- **WHAT IS BEING ASKED**
Reproduce the portion of the Natasha Sayce-Zelem biography starting at "She was named" and ending at "by the public.", word for word.

- **PAGE TEXT**
..............................

Head of technology at Sky

Natasha Sayce-Zelem (née Natasha Zelem) is an AI and technology executive specialising in product, digital platforms and applied artificial intelligence. She is a founder of 'Empowering Women with Tech', a social enterprise showcasing female role models working in digital media, science, and technology with the goal of getting more women to consider a career in STEM in England.

She was named the 27th most influential woman working in tech and in Computer Weekly's 'Most Influential Women in UK Tech' shortlist from 2018 to 2026..

On 5 May 2024, it was announced that Natasha Sayce-Zelem would have her name engraved on a new sculpture, Ribbons, in Leeds city centre. Designed by Pippa Hale, the sculpture will celebrate 383 women past and present who have contributed to the city as chosen by the public.

== Early life and education ==
Natasha was born in Leeds in 1983. Her father Eugene Zelem was a props master in film and television. Her mother emigrated from Poland to Leeds. She has one sister, Helena who also works in a digital career. She attended Roundhay School in Leeds.

Sayce-Zelem graduated with a first class degree from the Northern Film School where she specialised in producing and editing.

== Career ==
Prior to working in technology and digital development, Natasha Sayce-Zelem began her career as a freelance music photographer, working with acts such as David Bowie and Rage Against the Machine. She has gone on to work at various technology and media companies, including ITV, BBC, Sky and Amazon.

..............................

- **EXERCISE DATA**
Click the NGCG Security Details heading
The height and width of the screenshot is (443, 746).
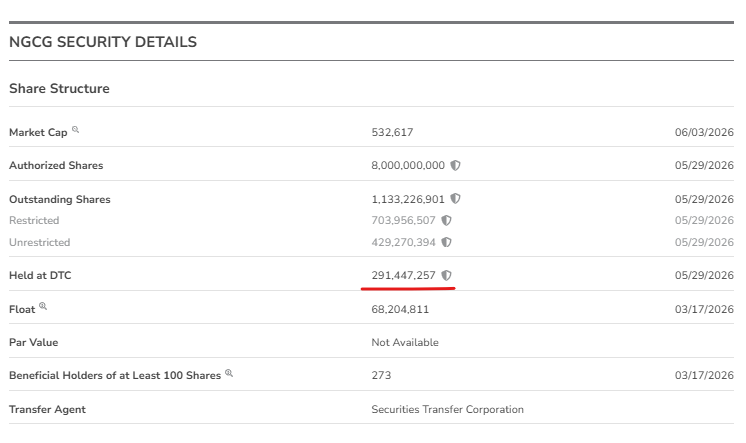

..............................

- **RESULT FOR THIS TASK**
She was named the 27th most influential woman working in tech and in Computer Weekly's 'Most Influential Women in UK Tech' shortlist from 2018 to 2026..

On 5 May 2024, it was announced that Natasha Sayce-Zelem would have her name engraved on a new sculpture, Ribbons, in Leeds city centre. Designed by Pippa Hale, the sculpture will celebrate 383 women past and present who have contributed to the city as chosen by the public.